§ TO-DO LIST:
**a)** In the fine-tuning notebook, which dataset is the model fine-tuned on?
**b)** For each statement, say yes or no according to the fine-tuning notebook, and quote the words that decide it: (i) The notebook fine-tunes `flan-t5-large`. (ii) The dataset labels sentences as only positive or negative. (iii) Fine-tuning `flan-t5-xl` on Google Colab would require sharding the models first.

§ SOURCE TEXT:
--- start ---
{
 "cells": [
  {
   "metadata": {},
   "cell_type": "code",
   "outputs": [],
   "execution_count": null,
   "source": "# Fine-tune FLAN-T5 using `bitsandbytes`, `peft` & `transformers` 🤗 ",
   "id": "85d50b7184ee2eaa"
  },
  {
   "metadata": {},
   "cell_type": "markdown",
   "source": [
    "In this notebook we will see how to properly use `peft` , `transformers` & `bitsandbytes` to fine-tune `flan-t5-large` in a google colab!\n",
    "\n",
    "We will finetune the model on [`financial_phrasebank`](https://huggingface.co/datasets/financial_phrasebank) dataset, that consists of pairs of text-labels to classify financial-related sentences, if they are either `positive`, `neutral` or `negative`.\n",
    "\n",
    "Note that you could use the same notebook to fine-tune `flan-t5-xl` as well, but you would need to shard the models first to avoid CPU RAM issues on Google Colab, check [these weights](https://huggingface.co/ybelkada/flan-t5-xl-sharded-bf16)."
--- end ---
§ MATERIAL SHOWN:
--- start ---
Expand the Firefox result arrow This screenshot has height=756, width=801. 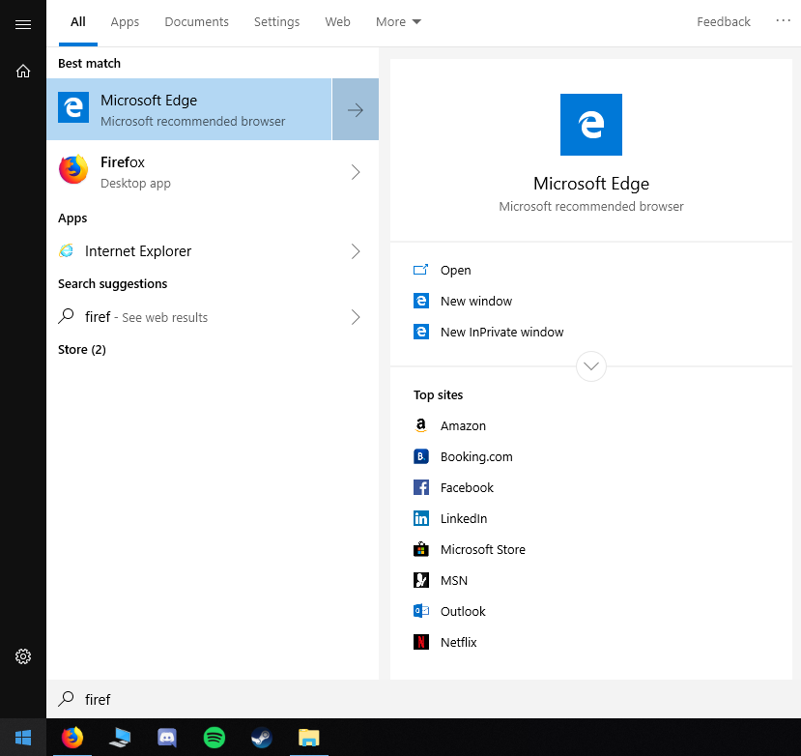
--- end ---
--- start ---
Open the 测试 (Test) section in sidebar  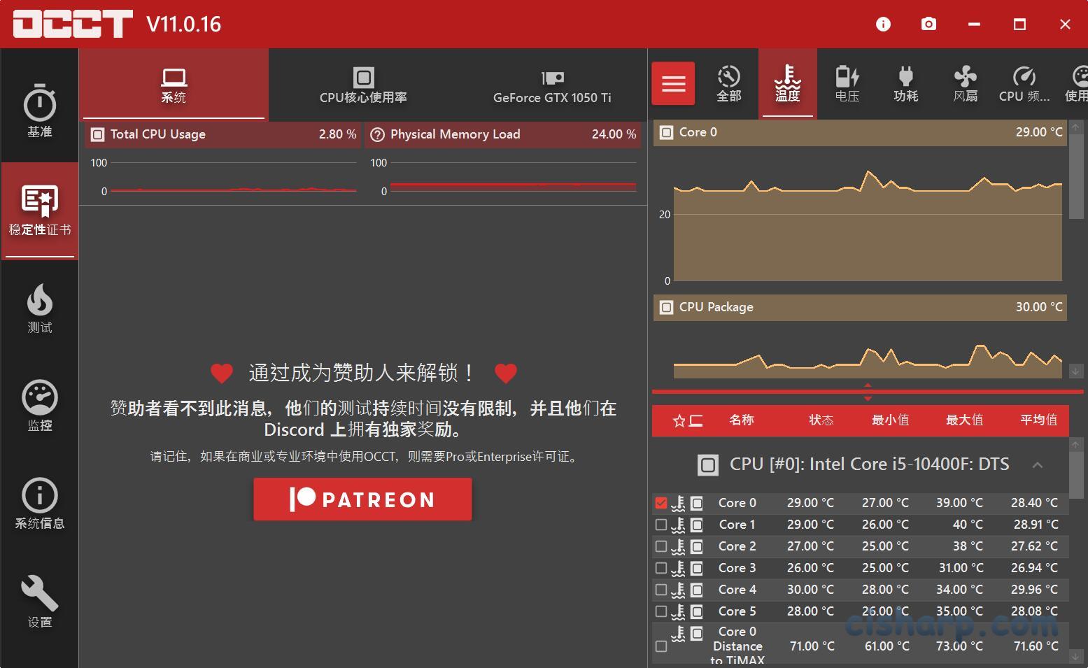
--- end ---
§ ANSWERS TO THE EXERCISES:
**a)** The `financial_phrasebank` dataset.

**b)**
(i) Yes: "to fine-tune `flan-t5-large` in a google colab!"
(ii) No: "if they are either `positive`, `neutral` or `negative`"
(iii) Yes: "you would need to shard the models first to avoid CPU RAM issues on Google Colab"